One interesting reflection that this piece sets off is the relationship between what I propose to do for this assignment and the “new topographics” school. I confess that much of the work of Louis Baltz has not moved me, and I do not agree with his ideas about what landscape is, and I do not agree with Adams’s notion of “Form” (as I have written elsewhere – https://markrobinsonocalandscape.photo.blog/2020/04/19/landscape-and-gender-exercise-4-4-of-mother-nature-and-marlboro-men/). I do though like the deadpan approach, particularly as practiced by the Bechers. So perhaps there is a connection, or an influence, at work behind my own intentions, though coming to a similar aesthetic from a rather different theoretical position. Perhaps it is also time to reassess my views of Baltz’s work, separated from his conceptual underpinnings.

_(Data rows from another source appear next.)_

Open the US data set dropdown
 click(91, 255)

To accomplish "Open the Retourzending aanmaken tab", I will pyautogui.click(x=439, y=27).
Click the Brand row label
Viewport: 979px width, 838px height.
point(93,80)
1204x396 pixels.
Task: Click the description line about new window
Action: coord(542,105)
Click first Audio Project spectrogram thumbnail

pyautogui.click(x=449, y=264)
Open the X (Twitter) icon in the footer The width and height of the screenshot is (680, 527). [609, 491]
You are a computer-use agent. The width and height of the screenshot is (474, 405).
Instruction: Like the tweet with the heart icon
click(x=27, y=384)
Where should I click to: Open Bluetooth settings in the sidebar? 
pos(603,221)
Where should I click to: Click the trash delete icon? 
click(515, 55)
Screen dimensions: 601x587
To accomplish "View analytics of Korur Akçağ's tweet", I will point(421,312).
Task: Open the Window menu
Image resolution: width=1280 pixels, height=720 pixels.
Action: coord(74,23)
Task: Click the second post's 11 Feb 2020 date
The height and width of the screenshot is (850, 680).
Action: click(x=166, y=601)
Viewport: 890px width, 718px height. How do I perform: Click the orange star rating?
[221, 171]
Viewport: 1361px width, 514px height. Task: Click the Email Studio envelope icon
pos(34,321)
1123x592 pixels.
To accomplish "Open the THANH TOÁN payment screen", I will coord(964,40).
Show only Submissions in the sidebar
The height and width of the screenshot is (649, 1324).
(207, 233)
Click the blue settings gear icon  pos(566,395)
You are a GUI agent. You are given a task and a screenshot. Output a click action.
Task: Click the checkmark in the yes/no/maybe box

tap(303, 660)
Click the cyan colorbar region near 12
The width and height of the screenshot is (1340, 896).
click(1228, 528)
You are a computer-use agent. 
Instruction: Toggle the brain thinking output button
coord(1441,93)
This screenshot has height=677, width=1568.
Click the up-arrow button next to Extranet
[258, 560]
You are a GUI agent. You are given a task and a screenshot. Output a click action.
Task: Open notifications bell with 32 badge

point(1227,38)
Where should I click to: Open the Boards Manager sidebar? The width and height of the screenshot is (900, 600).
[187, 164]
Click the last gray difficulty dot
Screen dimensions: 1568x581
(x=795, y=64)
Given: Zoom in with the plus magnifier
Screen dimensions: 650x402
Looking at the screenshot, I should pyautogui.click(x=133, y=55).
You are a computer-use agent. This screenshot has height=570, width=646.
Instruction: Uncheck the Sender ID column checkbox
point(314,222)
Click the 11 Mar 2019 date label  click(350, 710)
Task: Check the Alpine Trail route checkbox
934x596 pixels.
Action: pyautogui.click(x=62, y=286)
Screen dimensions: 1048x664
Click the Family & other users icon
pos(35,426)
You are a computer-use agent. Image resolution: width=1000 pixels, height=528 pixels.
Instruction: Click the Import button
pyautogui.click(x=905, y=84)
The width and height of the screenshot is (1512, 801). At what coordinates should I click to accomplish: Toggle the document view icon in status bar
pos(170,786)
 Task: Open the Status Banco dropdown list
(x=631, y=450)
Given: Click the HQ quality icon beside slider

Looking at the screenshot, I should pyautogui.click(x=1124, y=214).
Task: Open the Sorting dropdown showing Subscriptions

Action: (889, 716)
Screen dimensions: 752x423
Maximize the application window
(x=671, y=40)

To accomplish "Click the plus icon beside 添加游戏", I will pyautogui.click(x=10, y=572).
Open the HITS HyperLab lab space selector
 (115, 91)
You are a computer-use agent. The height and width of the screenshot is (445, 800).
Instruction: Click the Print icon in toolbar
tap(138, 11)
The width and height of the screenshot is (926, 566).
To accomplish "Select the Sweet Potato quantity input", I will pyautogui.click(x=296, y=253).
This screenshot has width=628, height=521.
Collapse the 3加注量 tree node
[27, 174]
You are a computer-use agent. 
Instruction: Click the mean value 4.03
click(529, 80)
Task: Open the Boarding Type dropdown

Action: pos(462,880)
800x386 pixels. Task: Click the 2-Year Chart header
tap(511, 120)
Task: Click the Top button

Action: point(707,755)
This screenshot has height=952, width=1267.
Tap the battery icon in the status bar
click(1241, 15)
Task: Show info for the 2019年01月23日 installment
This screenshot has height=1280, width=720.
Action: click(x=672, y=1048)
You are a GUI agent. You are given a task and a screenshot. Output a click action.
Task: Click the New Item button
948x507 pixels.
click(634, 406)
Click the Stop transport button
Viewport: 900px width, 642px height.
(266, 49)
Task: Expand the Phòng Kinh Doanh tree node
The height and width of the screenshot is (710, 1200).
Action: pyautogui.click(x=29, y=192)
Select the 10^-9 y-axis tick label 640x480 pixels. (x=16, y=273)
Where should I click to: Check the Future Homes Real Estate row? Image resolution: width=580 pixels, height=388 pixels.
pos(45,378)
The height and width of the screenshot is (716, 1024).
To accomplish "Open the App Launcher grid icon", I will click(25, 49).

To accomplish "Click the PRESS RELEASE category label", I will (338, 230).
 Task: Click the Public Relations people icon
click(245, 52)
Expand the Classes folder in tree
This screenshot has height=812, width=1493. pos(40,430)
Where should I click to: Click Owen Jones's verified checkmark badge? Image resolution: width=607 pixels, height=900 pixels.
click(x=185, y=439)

Marshall, J, (2020). Halls & Oats. Lyme Regis: West Country Modern
My present intention is to develop some of the ideas explored in Assignment 3 about how spaces that are in themselves non-descript, not picturesque, are transformed into places of significance through human agency. In addition I want to explore how an additional layer of significance can be added to them by the simple act of photographing them. Specifically I have in mind various sites around the village, such as the petrol station, the cricket club, pharmacy, communal recycling bins, etc.
Background influences are very much the same as for Assignment 3, with perhaps particular emphasis on the work of Ed Ruscha and Toshio Shibata, Eiji Ohashi, and, in terms of presentation, Ingrid Pollard, as explained below.
The precise number of images is not yet clear. One consideration is that most of the sites I have in mind so far are along the main road that runs through the village. I need to assess each one first to ensure that I can photograph them safely without having to stand in the road! Subject to that, I currently have in mind eight to ten sites.
So far as presentation is concerned I have in mind two contrasting approaches that will both nevertheless make the same point. One, inspired by some of Ingrid Pollard’s work, is to produce a series of postcards, in similar style to those I bought for Exercise 3, using a digital camera and processing in Photoshop, with saturated colours and emblazoned with “Greetings from Stocksfield”; a somewhat ironic, tongue-in-cheek approach. The other is to take a more fine-art based approach, in the style of Anselm Adams and use black and white film (4×5) and a large format camera. Again, an ironic approach, raising the mundane to the level of art, possibly inviting a “gallery” exhibition to display them. Technically, this latter approach will involve some expense but as I already have film, paper for printing and darkroom equipment, that expense will be negligible. The “postcards” will need to be printed professionally (I cannot presently print in colour to a high enough standard) but as the prints will be fairly small I do not anticipate great expense.
One important practical consideration that needs to be borne in mind, and will have an effect on when this project might be carried out and how long it will take, is the effect of the current Covid-19 lock-down. So long as that remains in place there may well be physical constraints that hamper its execution. It will in any event have to approached sensitively to avoid too much unwelcome attention being drawn to it. With that in mind, I anticipate that the first stage will be to take a series of test shots to establish the best viewpoints and camera angles to keep setting-up time for the large format camera to a minimum. A further assessment of this will need to be made in due course.